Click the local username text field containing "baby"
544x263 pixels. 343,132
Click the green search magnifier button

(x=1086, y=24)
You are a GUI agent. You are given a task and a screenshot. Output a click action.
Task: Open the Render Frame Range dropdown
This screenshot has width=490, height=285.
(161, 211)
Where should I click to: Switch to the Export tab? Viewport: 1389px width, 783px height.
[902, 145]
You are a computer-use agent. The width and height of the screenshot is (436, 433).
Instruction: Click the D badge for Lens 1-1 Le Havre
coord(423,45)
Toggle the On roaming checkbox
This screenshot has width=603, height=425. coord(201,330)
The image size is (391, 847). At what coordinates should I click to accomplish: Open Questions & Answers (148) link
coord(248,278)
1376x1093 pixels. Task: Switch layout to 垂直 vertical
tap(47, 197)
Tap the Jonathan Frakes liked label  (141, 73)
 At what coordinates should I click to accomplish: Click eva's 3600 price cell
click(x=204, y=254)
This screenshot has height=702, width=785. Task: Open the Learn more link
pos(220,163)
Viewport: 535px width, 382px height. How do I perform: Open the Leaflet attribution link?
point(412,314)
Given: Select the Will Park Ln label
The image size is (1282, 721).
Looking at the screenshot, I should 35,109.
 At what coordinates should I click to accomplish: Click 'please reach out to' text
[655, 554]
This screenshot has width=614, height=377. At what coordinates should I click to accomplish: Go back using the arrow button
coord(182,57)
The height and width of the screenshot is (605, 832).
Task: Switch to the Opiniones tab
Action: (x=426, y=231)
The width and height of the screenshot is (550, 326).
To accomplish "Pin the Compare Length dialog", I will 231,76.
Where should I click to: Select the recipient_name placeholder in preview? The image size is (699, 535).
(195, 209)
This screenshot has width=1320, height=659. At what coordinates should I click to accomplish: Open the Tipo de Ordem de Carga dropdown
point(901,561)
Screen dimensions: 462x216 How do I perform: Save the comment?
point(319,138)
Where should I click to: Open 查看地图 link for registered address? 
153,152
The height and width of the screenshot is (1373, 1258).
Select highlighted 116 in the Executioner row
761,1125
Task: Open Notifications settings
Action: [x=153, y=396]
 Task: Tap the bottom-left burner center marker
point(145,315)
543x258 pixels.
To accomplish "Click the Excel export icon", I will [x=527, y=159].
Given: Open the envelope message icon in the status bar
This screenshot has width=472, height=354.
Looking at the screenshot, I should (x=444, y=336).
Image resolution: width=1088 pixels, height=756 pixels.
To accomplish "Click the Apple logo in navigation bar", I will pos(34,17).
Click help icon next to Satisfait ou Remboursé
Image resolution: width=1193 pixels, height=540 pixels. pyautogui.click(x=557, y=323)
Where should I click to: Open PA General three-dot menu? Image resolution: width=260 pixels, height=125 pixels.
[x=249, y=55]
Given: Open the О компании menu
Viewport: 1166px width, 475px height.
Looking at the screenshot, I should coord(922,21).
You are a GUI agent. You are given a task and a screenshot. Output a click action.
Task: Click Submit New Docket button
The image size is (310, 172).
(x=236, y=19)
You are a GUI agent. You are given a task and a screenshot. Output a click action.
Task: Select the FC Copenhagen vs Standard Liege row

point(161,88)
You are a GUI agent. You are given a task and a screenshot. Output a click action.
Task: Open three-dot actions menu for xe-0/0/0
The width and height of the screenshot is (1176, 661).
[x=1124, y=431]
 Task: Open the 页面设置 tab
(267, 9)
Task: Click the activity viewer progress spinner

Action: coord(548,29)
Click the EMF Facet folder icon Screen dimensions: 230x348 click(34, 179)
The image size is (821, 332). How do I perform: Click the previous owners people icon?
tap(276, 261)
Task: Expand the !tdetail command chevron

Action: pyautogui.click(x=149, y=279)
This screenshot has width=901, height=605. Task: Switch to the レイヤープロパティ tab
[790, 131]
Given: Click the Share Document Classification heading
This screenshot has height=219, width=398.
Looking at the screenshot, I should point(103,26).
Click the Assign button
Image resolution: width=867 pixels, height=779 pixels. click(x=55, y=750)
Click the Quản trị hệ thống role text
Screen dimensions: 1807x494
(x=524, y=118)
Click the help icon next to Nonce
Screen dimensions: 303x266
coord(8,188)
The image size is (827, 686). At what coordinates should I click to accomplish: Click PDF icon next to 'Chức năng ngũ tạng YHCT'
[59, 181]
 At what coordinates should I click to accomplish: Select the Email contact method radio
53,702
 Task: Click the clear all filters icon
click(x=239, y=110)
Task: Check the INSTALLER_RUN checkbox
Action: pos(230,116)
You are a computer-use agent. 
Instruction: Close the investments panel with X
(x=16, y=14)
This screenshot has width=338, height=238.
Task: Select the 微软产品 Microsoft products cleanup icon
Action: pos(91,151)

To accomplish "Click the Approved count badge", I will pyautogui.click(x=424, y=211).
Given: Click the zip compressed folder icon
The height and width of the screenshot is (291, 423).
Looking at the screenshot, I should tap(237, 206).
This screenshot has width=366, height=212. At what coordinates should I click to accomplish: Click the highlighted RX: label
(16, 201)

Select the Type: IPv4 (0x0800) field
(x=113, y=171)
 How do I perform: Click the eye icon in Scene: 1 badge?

Your goal:
Extract exactly and only the lines above from the line containing "Given: Select the Will Park Ln label" through the line containing "Given: Open the envelope", both end lines included.

Answer:
Given: Select the Will Park Ln label
The image size is (1282, 721).
Looking at the screenshot, I should 35,109.
 At what coordinates should I click to accomplish: Click 'please reach out to' text
[655, 554]
This screenshot has width=614, height=377. At what coordinates should I click to accomplish: Go back using the arrow button
coord(182,57)
The height and width of the screenshot is (605, 832).
Task: Switch to the Opiniones tab
Action: (x=426, y=231)
The width and height of the screenshot is (550, 326).
To accomplish "Pin the Compare Length dialog", I will 231,76.
Where should I click to: Select the recipient_name placeholder in preview? The image size is (699, 535).
(195, 209)
This screenshot has width=1320, height=659. At what coordinates should I click to accomplish: Open the Tipo de Ordem de Carga dropdown
point(901,561)
Screen dimensions: 462x216 How do I perform: Save the comment?
point(319,138)
Where should I click to: Open 查看地图 link for registered address? 
153,152
The height and width of the screenshot is (1373, 1258).
Select highlighted 116 in the Executioner row
761,1125
Task: Open Notifications settings
Action: [x=153, y=396]
 Task: Tap the bottom-left burner center marker
point(145,315)
543x258 pixels.
To accomplish "Click the Excel export icon", I will [x=527, y=159].
Given: Open the envelope message icon in the status bar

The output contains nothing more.